Monday, October 20, 2008

Sex and Death on stage and sl

Reuters reports on a new production of Tales of Hoffman. Nudity on stage is a big deal in the opera world these days. For a long time it seemed to me that many singers would be paid to keep their clothes on, not take them off. But maybe there is method to this.

I think we have been through an age of cover ups... and well comb overs too. I think that there is a lust for the unvarnished and exposed in stage and art. SL too is a place where things are both hidden, and exposed. We expose parts of ourselves that don't have a place in the outside world, and even if the truth isn't the physical truth, it's an emotional truth. Opus wished for wings that worked, the beloved cartoon penguin is gone, but everyone is Opus, at least on some days.

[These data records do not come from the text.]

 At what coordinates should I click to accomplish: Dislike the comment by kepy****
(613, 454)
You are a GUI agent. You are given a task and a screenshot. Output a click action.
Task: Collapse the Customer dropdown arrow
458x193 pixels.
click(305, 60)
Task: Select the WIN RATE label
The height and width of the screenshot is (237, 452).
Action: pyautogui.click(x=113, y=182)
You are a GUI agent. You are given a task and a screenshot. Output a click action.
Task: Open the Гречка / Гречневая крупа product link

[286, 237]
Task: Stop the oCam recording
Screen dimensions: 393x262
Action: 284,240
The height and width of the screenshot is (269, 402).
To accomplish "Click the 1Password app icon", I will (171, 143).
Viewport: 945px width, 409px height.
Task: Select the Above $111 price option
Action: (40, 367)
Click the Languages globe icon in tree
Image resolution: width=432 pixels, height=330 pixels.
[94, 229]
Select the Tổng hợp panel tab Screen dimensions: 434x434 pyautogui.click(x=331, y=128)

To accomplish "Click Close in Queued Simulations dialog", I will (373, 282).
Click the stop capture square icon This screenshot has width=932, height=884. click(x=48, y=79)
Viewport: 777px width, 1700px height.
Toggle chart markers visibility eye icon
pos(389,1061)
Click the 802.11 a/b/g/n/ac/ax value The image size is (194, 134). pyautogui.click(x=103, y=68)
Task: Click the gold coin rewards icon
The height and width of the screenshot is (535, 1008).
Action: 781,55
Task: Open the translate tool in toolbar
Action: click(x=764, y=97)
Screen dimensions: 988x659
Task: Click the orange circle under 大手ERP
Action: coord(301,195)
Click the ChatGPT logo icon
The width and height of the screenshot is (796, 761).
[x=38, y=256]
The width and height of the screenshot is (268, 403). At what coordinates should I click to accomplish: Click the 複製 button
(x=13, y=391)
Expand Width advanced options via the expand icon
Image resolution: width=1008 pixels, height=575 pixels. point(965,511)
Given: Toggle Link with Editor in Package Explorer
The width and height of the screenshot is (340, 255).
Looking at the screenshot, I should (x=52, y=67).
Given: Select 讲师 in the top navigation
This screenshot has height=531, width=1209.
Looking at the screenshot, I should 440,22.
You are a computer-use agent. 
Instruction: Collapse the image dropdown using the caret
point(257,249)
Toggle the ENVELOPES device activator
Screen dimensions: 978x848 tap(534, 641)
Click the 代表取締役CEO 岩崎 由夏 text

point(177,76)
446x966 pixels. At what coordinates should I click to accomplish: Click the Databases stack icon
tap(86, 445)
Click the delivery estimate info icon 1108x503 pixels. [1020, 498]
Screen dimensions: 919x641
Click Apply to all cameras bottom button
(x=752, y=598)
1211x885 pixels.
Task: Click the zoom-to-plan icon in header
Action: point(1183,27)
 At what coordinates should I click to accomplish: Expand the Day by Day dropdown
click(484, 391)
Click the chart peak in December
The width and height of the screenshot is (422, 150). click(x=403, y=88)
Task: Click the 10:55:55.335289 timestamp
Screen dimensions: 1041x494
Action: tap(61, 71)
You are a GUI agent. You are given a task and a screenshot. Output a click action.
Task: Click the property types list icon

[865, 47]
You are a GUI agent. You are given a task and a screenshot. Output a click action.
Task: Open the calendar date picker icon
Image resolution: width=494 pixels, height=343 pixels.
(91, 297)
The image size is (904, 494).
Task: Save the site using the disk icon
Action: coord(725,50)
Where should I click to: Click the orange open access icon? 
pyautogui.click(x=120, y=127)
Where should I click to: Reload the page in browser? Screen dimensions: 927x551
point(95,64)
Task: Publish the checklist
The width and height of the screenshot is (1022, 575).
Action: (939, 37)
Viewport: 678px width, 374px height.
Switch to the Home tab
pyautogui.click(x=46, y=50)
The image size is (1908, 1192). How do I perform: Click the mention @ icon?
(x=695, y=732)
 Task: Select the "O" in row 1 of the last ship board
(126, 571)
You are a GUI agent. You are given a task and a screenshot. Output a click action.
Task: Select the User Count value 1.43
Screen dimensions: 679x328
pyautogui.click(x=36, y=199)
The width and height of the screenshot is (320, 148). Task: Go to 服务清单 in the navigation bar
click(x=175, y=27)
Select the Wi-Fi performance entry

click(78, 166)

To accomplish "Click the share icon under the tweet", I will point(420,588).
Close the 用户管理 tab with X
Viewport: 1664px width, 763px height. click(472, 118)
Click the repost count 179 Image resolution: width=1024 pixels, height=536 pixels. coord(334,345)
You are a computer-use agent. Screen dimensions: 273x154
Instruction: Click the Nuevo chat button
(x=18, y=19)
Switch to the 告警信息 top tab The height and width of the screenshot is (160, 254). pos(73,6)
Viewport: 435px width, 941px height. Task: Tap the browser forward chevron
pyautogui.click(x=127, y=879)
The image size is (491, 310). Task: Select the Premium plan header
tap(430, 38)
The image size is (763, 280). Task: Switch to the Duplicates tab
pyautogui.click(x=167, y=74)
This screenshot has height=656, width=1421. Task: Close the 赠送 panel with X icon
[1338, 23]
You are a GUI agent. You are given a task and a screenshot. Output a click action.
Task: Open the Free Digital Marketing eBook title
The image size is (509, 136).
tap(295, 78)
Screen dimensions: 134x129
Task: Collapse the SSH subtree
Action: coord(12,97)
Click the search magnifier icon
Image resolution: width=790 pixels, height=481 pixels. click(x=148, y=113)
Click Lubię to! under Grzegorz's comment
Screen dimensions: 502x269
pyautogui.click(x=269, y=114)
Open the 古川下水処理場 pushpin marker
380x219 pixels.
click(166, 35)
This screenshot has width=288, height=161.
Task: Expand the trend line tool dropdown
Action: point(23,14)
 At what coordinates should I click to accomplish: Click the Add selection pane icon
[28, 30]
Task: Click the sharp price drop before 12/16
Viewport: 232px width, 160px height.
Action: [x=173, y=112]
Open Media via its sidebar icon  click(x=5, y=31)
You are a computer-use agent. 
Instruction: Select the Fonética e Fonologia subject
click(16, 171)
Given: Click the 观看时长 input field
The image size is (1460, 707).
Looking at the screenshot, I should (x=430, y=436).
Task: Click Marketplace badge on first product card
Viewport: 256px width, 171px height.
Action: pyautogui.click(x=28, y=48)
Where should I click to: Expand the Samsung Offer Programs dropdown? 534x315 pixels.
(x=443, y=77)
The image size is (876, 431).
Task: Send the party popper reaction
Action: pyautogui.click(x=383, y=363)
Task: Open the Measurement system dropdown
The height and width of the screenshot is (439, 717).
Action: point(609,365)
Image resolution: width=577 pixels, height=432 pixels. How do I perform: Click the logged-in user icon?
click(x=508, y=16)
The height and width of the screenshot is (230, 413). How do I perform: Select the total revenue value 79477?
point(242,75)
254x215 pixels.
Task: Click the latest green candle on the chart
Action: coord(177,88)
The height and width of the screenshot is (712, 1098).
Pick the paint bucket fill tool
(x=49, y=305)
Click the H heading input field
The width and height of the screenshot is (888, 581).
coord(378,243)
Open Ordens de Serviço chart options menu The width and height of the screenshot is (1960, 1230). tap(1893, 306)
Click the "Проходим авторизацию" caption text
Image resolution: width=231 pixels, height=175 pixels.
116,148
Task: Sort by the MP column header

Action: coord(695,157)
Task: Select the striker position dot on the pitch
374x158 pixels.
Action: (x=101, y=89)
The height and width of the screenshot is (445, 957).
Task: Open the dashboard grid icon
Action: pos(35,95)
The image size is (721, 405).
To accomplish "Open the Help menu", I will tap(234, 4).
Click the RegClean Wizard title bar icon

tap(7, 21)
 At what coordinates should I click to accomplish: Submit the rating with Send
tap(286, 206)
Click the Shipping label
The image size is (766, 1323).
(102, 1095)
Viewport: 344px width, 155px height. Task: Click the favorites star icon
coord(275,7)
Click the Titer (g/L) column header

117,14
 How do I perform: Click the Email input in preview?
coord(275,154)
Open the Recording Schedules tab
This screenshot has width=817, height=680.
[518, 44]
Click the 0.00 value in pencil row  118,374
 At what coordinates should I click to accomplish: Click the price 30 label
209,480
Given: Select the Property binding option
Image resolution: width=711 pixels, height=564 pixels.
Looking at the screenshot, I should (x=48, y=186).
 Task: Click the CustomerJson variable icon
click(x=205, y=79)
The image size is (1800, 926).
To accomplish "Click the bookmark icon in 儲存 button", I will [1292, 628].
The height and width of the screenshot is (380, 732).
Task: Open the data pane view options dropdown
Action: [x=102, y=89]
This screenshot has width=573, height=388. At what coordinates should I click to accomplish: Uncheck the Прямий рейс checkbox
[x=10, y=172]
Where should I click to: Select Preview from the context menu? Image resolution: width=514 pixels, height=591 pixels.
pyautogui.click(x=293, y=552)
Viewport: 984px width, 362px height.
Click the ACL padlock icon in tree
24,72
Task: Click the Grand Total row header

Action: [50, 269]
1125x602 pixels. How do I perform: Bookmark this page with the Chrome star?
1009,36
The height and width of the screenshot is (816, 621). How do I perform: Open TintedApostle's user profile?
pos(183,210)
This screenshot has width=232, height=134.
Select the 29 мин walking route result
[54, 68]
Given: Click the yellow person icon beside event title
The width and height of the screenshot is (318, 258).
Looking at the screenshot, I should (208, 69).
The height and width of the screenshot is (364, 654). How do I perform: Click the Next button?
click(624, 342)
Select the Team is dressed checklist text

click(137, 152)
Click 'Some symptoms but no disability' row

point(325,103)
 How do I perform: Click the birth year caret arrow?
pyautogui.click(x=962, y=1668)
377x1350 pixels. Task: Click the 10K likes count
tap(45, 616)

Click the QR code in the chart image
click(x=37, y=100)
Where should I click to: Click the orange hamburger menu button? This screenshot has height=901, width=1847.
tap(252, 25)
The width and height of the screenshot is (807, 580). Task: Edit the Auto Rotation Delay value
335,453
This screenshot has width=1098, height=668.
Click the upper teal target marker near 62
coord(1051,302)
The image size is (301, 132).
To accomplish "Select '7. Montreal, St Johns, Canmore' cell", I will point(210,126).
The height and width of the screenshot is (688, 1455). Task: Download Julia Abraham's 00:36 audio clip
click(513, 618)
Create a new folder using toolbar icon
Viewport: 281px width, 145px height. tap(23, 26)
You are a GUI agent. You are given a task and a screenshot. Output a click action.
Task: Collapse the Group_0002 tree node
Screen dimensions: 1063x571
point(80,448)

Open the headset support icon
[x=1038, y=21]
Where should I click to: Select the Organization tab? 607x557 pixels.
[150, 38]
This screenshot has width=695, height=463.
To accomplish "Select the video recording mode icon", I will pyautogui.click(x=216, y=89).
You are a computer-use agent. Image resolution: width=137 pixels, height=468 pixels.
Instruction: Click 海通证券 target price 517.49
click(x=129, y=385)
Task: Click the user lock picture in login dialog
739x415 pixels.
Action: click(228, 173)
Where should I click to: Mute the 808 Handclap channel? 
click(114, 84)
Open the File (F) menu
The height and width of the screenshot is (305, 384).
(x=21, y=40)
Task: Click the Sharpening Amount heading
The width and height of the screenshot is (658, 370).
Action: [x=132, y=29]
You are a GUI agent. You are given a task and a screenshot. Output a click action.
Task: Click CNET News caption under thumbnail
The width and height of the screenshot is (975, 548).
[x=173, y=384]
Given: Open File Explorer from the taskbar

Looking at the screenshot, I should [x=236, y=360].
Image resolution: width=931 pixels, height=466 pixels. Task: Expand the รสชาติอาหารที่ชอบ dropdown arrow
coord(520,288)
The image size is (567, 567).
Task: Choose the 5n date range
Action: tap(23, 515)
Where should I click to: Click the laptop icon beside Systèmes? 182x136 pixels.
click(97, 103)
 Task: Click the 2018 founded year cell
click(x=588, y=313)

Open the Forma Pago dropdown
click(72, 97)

Is this a conflict? On one hand to see the exposed flesh and reality, and on the other hand to expose spiritual truth even at the expense of analog truth. I think so, and not. So because people come here, often, searching for real flesh and blood. But how often are they not willing to pay the price to support it. I don't mean in money, but in emotional terms. I think not, because while dropping one's panties is one way of exposing physical truth to the inspecting eye of someone else, we often conceal. How often have I choked back things that I feared might offend someone, and thus deny me his affection? Too often.

The fear of exposing physicality is very real. Do we ever measure up? Can we ever really have that perfect round yet floating perky bust line? Well some of us for a while, but gravity, genetics, and reality, don't allow it for most people most of the time. The exposure is, in it's own way a concealment. It draws the eye away from the emptiness of emotional intimacy. Show skin to hide the absence of touch. Flash a smile, to dazzle, and in the glare of this false happiness, blind the inner eye.

For a moment, for a while.

Exposure to hide is a little death, we ease into it, knowing that we have given up an inner need, to cover over an inner fear. You can show sex on stage, and there is nothing wrong in this. You can show skin irl. And there is certainly nothing wrong in this either. But there are times and ways that it is spirit and not skin, that needs to be exposed.

I hope this trend in stage comes attached to an artistic honesty about the deep yawning hollow that we feel with this world we have inherited. Because it could easily be the last lie, and not the first truth of the glorious beauty of the human body, the source from which our sense of life comes, and life itself. The beauty of the body, exposed, can remind us of how everything else we do must come from it, and return to it. It is a sun to which our eyes turn, and a focus that pushes aside the ornaments we often use to clutter it.